• [課題内容]:
カシオのデジタルカメラ「EX-Z400」を紹介する本文抜粋について、最後の文の後から記事を書き継いでください。

• [本文抜粋]:
§ §
カシオ計算機より、1月末に発売されたコンパクトデジタルカメラ「EXILIM ZOOM EX-Z400」(以下「EX-Z400」)。その最大の特徴が、「ダイナミックフォト」と銘打たれた動画と静止画の合成機能だ。既報のように、高速連写で撮影した20枚の画像から動く被写体を切り抜き、別の静止画に貼りつけて合成動画として楽しむことができる。

「EXILIM ZOOM EX-Z400」。4月現在の実勢価格は2万円前後~3万円台後半

そのユニークな機能を最大限に活かすべく、3月に東京ドームシティ(東京都文京区)で行われたコスプレイベント「Newレイヤーズ★パラダイス」内に設けられたカシオブースを訪問。記事ではコスプレイヤーの皆さんの協力を得て作られた作品を紹介しつつ、EX-Z400の使用感をお届けしたい。
§ §
• [提供情報]:

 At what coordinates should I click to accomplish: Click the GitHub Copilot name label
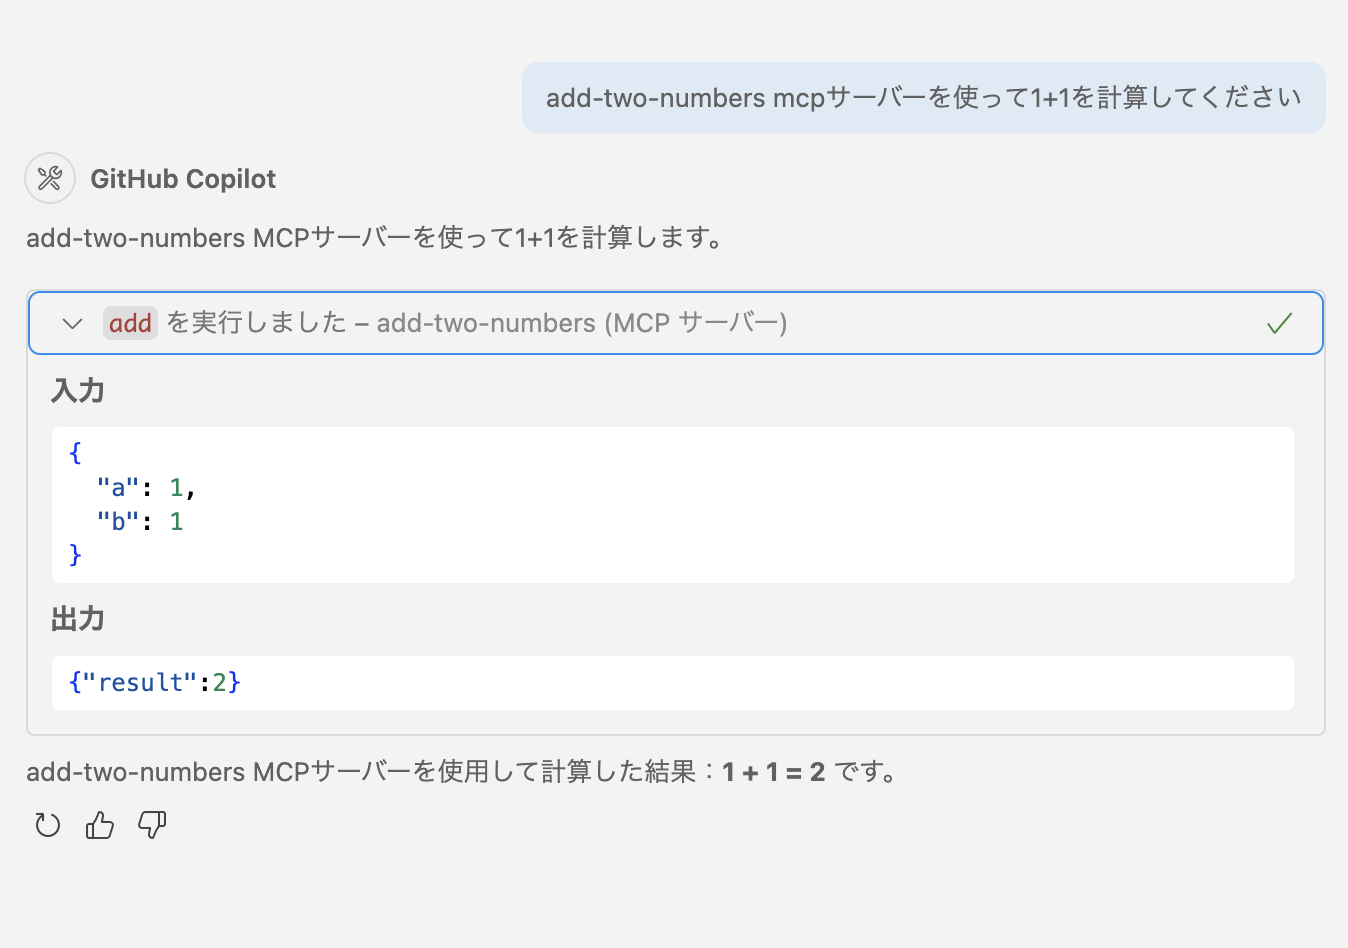tap(183, 178)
§ §
• [課題の解答]:
やってきました東京ドームシティ! こちらはメイン会場のプリズムホール。イベント直前の会場は体育館サイズのメイク室といったところ

ちなみに今回の記事の写真(製品画像以外)は、すべてこのEX-Z400を使用して撮影したもの。ダイナミックフォトが大きなウリとは言え、有効画素数1210万画素、3.0インチの液晶モニター、電池寿命は約550枚など、コンパクトデジカメとしての基本性能も申し分ない。当日現場で試用機をパッと渡された状態でも、とくに違和感は感じずに手軽にスナップ撮影することができた。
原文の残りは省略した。